Si vous avez du temps à perdre, rien ne vous empêche de vous abonner à ce blog.
Je m'engage (avez-vous remarqué que dans le dos je croise le majeur sur l'index de la main gauche ?) à publier régulièrement sur ledit endroit.

Photographiquement vôtre,

Alain Xtographe



lundi 4 février 2019

Lettre à Sarah




Mais qu'a donc bien pu écrire Saul Smitger à Miss Sarah
pour que celle-ci soit si en colère ?...









Eh bien voici la lettre :




Sarah,

Comme vous le savez, je me suis efforcé de prendre soin de vous depuis le décès de votre chère maman, qui vous a laissé sans famille aucune.
Je l'avais promis à la défunte sur son lit de souffrance, avant qu'elle ne trépasse.
Je cherche à m'acquitter au mieux de ma tâche dans un contexte difficile, il faut bien le dire. D'ailleurs un de vos cousins qui est parti vivre sous les tropiques et avec qui je garde une bonne relation, me l'a confirmé. Vous n'avez pas un caractère facile, facile.

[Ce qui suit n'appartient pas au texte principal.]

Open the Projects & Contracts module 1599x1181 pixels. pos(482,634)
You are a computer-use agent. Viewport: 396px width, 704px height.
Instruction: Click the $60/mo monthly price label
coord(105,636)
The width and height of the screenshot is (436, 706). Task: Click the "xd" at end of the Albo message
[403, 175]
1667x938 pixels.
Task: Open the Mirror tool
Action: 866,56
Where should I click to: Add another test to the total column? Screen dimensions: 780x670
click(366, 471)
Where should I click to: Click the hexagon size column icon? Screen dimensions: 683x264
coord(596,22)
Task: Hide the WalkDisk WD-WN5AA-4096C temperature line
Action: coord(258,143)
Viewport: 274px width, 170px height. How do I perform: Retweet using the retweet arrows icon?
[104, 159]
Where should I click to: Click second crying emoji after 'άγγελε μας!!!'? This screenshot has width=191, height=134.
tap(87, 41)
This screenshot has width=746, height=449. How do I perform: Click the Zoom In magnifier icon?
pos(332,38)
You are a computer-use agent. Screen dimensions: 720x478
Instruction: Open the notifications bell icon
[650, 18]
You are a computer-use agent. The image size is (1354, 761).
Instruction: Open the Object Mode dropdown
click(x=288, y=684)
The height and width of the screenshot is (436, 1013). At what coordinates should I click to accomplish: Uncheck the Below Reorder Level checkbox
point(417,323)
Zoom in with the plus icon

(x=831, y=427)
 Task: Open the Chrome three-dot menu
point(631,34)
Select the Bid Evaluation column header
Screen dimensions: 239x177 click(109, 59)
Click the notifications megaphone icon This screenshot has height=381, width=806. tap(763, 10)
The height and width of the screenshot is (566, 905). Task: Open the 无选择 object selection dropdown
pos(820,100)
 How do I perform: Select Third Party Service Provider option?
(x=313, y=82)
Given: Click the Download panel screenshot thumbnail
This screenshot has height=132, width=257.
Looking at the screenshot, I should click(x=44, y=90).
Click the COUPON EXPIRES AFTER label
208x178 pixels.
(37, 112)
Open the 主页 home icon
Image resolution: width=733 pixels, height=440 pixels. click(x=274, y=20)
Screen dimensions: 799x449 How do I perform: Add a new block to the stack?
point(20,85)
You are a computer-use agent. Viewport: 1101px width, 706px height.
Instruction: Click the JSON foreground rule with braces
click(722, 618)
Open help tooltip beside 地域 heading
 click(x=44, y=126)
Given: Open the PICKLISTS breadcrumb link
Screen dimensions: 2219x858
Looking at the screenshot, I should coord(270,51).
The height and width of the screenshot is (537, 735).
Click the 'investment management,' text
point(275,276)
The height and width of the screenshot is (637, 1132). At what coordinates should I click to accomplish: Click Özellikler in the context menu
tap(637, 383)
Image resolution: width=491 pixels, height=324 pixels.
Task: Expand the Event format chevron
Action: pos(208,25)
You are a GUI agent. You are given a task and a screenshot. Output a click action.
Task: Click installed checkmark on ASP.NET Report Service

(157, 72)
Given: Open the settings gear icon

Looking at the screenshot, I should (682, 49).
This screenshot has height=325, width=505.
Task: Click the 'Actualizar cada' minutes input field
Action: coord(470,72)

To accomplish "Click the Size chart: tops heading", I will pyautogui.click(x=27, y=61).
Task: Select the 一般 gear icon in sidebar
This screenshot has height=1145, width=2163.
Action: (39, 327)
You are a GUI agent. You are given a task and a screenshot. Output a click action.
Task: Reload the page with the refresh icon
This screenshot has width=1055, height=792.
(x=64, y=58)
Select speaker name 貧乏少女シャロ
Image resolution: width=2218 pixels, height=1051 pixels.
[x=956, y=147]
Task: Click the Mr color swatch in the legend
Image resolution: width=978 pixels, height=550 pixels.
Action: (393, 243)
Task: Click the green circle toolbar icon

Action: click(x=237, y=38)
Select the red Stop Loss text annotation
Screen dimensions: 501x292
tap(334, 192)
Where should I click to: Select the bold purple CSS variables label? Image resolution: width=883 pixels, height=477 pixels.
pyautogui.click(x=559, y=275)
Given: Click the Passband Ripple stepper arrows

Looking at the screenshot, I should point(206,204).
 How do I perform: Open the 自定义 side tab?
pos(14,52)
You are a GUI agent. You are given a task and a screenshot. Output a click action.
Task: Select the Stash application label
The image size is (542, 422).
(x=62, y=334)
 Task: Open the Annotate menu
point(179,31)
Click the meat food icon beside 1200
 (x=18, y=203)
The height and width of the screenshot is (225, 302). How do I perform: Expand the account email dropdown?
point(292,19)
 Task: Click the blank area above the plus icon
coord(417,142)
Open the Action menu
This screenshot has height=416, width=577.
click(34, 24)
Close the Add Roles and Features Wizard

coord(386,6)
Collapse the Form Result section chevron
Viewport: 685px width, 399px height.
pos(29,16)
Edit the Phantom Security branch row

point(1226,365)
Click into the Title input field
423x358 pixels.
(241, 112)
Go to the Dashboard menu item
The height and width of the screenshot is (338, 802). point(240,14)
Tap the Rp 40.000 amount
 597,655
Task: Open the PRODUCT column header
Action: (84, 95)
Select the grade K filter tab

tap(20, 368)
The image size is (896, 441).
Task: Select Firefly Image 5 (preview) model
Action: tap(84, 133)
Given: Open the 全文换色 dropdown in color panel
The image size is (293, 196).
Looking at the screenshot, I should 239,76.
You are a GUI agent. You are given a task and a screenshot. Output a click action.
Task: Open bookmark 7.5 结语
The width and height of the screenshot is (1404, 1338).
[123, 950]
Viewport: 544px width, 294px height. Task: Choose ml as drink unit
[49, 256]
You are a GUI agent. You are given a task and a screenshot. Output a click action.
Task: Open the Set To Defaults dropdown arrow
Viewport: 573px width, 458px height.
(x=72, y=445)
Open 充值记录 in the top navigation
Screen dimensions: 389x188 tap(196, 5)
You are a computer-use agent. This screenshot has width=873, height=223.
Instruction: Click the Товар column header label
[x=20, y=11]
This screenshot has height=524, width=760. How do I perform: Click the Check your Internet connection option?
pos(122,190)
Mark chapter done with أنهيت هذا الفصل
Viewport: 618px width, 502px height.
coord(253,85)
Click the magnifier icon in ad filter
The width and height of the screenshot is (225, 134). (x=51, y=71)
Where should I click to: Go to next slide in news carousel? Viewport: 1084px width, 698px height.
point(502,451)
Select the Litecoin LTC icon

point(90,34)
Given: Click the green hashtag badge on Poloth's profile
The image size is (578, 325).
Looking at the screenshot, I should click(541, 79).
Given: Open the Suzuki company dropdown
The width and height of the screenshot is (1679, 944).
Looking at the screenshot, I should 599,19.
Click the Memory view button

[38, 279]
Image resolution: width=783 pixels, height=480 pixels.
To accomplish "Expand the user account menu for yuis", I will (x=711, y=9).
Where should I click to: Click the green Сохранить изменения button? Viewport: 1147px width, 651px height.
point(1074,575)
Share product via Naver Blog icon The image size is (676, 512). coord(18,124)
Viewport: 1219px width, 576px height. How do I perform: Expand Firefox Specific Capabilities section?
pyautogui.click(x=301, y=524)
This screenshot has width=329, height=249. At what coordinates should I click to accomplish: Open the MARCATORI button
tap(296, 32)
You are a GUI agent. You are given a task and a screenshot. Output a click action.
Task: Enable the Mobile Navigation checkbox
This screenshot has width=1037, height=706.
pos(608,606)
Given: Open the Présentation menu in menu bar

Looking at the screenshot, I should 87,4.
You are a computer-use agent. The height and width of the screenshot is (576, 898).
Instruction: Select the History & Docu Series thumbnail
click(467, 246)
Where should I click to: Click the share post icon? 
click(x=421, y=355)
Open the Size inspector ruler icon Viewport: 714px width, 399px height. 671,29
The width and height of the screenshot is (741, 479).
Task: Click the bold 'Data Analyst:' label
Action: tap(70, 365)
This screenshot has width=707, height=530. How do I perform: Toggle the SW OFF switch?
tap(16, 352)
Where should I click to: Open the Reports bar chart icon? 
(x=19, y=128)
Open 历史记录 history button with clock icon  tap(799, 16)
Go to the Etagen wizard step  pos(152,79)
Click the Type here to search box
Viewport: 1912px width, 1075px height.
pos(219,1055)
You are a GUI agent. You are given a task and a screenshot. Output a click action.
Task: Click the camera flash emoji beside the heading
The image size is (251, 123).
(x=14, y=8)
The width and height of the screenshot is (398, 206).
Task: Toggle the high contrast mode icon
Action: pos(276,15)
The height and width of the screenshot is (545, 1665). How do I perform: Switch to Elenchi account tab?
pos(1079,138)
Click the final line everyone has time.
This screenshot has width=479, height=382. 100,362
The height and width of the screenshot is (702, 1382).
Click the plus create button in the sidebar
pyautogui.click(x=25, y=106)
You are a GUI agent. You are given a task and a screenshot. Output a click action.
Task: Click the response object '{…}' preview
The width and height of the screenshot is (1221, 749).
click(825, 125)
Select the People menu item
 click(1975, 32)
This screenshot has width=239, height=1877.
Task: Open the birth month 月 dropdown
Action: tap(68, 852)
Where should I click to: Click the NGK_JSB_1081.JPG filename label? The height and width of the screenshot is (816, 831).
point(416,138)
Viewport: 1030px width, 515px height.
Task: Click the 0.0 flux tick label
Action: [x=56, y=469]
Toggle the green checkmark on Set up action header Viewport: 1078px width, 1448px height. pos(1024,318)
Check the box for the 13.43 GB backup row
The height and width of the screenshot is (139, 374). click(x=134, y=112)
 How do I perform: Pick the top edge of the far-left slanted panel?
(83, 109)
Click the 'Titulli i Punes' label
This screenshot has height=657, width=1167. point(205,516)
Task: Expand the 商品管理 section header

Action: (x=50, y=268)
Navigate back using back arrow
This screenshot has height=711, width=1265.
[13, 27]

Pour ne rien vous cacher, je m'attendais de votre part à un peu plus de coopération voire de compréhension puisque je vous ai désormais entièrement à ma charge. 

Je m'aperçois que vous avez de nouveau effectué des achats inconsidérés, pour ne pas dire inutiles. Vous vous comportez comme si tout demeurait comme avant. Or il n'en est rien.

Récemment, vous avez prétendu que vous me rembourseriez toutes les avances que je vous ai faites, sur l'héritage de votre mère, dès que vous entrerez en sa possession.

Je me suis renseigné auprès du notaire. Il se fait que votre mère laisse uniquement un bon paquet de dettes, ayant mené grand train.

J'avoue que moi-même j'ignorais ce qu'il en était. Sinon, vous pensez bien que je n'aurais pas été le dernier amant de votre mère, si j'avais su que là rombière était ruinée. Quelle garce !
Oui, je suis un gigolo, et cette fois je me suis fait bien berner. Je croyais toucher le pactole, et bernique !

Dans ces nouvelles circonstances vous comprendrez aisément qu'il n'est désormais plus question que vous puissiez compter sur moi pour quoi que ce soit, et certainement pas pour me soutirer le moindre Louis d'or.
En outre, à l'avenir, il est hors de question que je fréquente votre lit.

Adieu ! Vous êtes finalement pire que votre mère !
Sous vos airs de sainte-nitouche se cache une fieffée gourgandine doublée d'une harpie.

Bien évidemment je ne vous exprime pas les sentiments qui sont les miens à votre égard, vous tomberiez en syncope.


Saul Smitger 

vendredi 1 février 2019

Le point. Sans être final.


Depuis quelques mois je n'écris quasiment plus de texte… disons… plutôt personnels.
Enfin, je n'en écris plus… sur ce blog.
Je suis devenu moins prolixe de l'intime de moi. Je ne vis pas cela comme un repli, encore moins comme une stratégie, encore que… 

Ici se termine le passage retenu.